On the Rise of Digital Addiction ActivismJanuary 13th, 2018 · 32 comments
The First Stirrings of a New Activism
The investment funds run by Jana Partners and the California State Teachers’ Retirement System hold a combined $2 billion in Apple stock. This ensured the business community took notice when earlier this week, these investors sent a letter to Apple expressing concern about the impact of the tech giant’s products on young people.
To quote the letter:
“More than 10 years after the iPhone’s release, it is a cliché to point out the ubiquity of Apple’s devices among children and teenagers, as well as the attendant growth in social media use by this group. What is less well known is that there is a growing body of evidence that, for at least some of the most frequent young users, this may be having unintentional negative consequences.”
The investors go on to make several recommendations, including the convening of a committee of experts to study the issue, the introduction of better parental controls, and the funding of more research.
This letter received significant coverage this week so I don’t want to belabor its points or overhype its significance ($2 billion doesn’t provide that much leverage against a $900 billion Apple market cap).
But I’ve been asked about it quite a bit, so I thought I would share a few initial reactions…
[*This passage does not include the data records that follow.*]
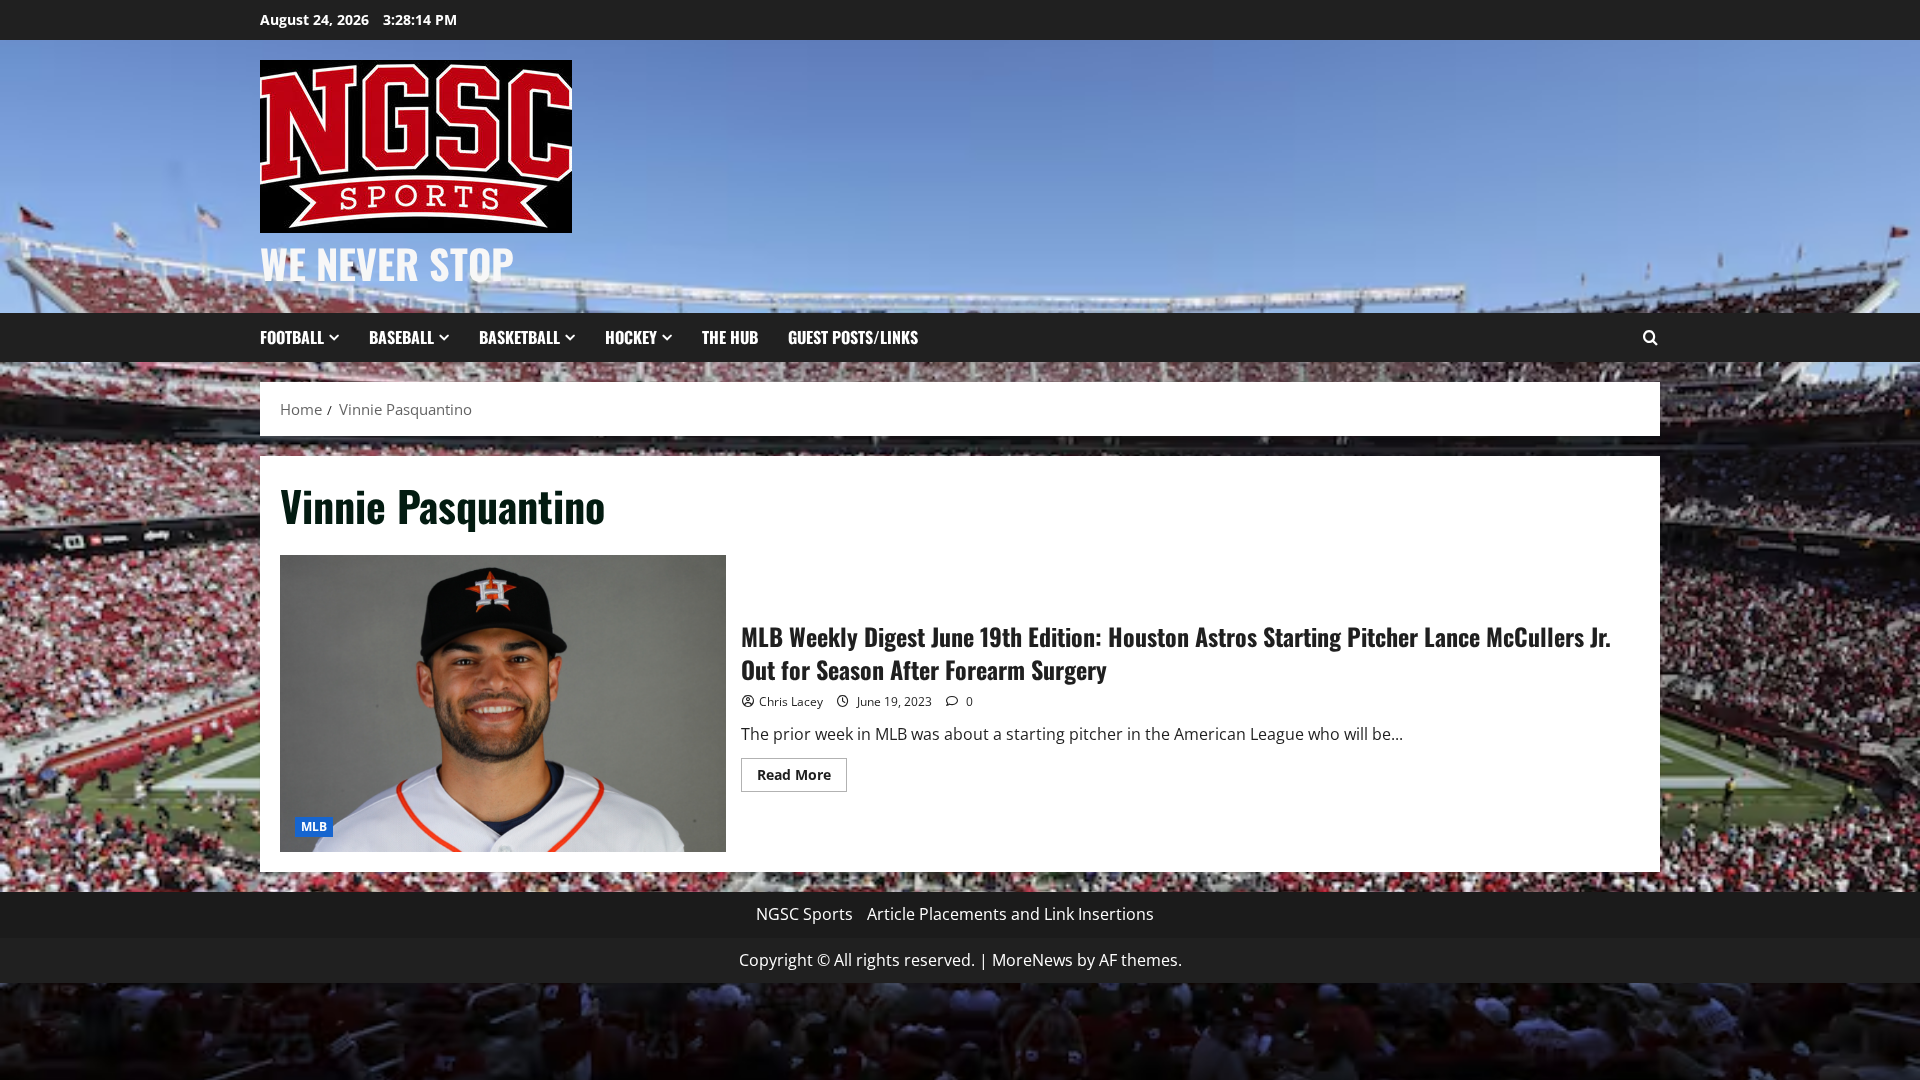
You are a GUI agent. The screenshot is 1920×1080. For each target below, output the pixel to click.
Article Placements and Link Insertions (1010, 914)
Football (292, 337)
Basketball (519, 337)
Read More (802, 778)
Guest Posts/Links (853, 337)
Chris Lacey (791, 701)
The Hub (730, 337)
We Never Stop (387, 263)
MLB (314, 826)
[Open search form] (1650, 338)
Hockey (631, 337)
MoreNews (1032, 960)
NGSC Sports (804, 914)
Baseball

Apple is the wrong target.
The iPhone was not designed to be addictive. Indeed, as part of my research for the book I’m writing on digital minimalism, I spoke with one of the original iPhone team members, who told me that Steve Jobs never envisioned this device to be something that you checked constantly. The original vision for the iPhone was built around two surprisingly quaint goals: (1) it would be a much better mobile phone than anything else on the market; (2) it would prevent the need to carry a separate iPod along with your phone.
The addiction ensnaring children is not some master plan secretly hatched at Apple, but is instead the spawn of attention economy conglomerates like Facebook, who, unlike Apple, directly profit from compulsive use, and leverage the iPhone merely as a convenient platform.
I predict a large shift in how our culture thinks about children and smartphones.
The investor letter to Apple explains: “To be clear, we are not advocating an all or nothing approach [when it comes to children and smartphones].” I think they’re being too cautious. My techno-skeptic spider sense is telling me that we might soon see a shift in our culture where it becomes normal for kids to receive their first smartphone at the age of 18. The algorithmically-enchanced addictiveness delivered through these mobile platforms, like the chemically-enhanced nicotine in tobacco products, increasingly seems too potent for developing minds.
I hope to see alternatives to the attention economy business model.
At the core of almost everything negative about the smartphone era is the attention economy business model, which depends on getting a massive number of people to use free products for as many minutes as possible. This model, of course, dates back to the beginning of mass media, but the combination of big data and machine learning techniques, along with careful attention engineering, has made many modern apps too good at their objective of hijacking your mind — leaving users feeling exhausted and unnerved at their perceived loss of autonomy.
I think there’s an interesting opportunity here for start-ups to explore alternative business models that reward value more than raw usage (think: paid subscription). This opportunity is especially ripe in the context of social media, where the great Web 2.0 promise of digitally-enabled expression and connection was tragically diluted by the aggressive brain hacking tactics that now define so much of the user experience in this space.
It might be hard to create a publicly traded unicorn with one of these alternative models (due to network effects, a disruptive startup of this type would probably have to focus on smaller, niche communities), but you could still create something quite lucrative for those involved while remaining more ethical (c.f., Matthew Crawford for more on the ethics of attention).